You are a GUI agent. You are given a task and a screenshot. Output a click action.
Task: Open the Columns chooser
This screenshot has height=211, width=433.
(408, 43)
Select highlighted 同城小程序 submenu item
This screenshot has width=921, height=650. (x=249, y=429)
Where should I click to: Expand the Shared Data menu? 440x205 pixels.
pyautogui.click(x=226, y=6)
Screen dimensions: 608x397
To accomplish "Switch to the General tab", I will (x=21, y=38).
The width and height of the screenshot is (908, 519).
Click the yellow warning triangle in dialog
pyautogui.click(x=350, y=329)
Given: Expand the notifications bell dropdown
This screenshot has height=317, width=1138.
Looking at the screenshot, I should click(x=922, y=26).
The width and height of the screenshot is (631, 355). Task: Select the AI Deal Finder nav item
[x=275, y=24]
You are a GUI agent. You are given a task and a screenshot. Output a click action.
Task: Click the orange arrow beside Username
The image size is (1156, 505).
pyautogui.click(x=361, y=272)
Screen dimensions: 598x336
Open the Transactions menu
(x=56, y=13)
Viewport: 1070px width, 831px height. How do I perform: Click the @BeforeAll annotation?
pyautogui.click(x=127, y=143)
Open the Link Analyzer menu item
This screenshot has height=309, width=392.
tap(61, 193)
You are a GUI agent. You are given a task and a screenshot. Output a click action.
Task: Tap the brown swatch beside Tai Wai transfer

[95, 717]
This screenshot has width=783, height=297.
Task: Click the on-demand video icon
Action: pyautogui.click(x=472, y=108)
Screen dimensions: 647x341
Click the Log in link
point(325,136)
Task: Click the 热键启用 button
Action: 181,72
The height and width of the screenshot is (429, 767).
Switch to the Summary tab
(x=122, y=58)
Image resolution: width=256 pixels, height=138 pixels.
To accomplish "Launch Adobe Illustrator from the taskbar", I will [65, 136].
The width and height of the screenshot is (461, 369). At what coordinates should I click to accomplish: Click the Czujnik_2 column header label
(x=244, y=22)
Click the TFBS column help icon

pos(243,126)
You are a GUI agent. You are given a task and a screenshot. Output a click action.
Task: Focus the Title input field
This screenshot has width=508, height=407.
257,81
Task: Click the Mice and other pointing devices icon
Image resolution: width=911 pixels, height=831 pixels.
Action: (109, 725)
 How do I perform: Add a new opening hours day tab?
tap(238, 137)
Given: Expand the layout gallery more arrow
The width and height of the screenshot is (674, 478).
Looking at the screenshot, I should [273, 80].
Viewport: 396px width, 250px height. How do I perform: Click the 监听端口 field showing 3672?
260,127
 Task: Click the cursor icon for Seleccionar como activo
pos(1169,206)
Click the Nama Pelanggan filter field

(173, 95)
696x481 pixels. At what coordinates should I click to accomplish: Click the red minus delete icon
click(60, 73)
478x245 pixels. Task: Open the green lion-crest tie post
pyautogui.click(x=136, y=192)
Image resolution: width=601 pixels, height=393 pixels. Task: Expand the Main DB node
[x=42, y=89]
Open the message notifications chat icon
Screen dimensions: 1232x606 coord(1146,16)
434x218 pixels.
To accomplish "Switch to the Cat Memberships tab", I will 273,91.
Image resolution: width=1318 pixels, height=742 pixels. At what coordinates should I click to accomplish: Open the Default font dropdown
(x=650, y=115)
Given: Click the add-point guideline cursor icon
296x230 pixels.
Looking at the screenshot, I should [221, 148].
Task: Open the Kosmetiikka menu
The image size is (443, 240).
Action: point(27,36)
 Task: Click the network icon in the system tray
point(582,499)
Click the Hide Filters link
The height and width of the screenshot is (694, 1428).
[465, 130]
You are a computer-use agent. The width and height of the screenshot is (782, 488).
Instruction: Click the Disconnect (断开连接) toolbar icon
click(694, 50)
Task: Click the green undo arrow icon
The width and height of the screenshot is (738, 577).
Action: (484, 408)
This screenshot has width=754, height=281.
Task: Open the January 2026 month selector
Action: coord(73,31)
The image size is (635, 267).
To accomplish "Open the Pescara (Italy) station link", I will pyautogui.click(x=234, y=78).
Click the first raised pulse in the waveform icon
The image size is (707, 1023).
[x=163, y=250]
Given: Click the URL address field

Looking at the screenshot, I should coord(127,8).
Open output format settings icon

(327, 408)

• • • •

▶ _EXERCISE PROMPT_: Scan the material above for the string "arrow". Copy each line that holds it.

▶ _EXPECTED ANSWER_:
Task: Click the orange arrow beside Username
Given: Expand the layout gallery more arrow
Task: Click the green undo arrow icon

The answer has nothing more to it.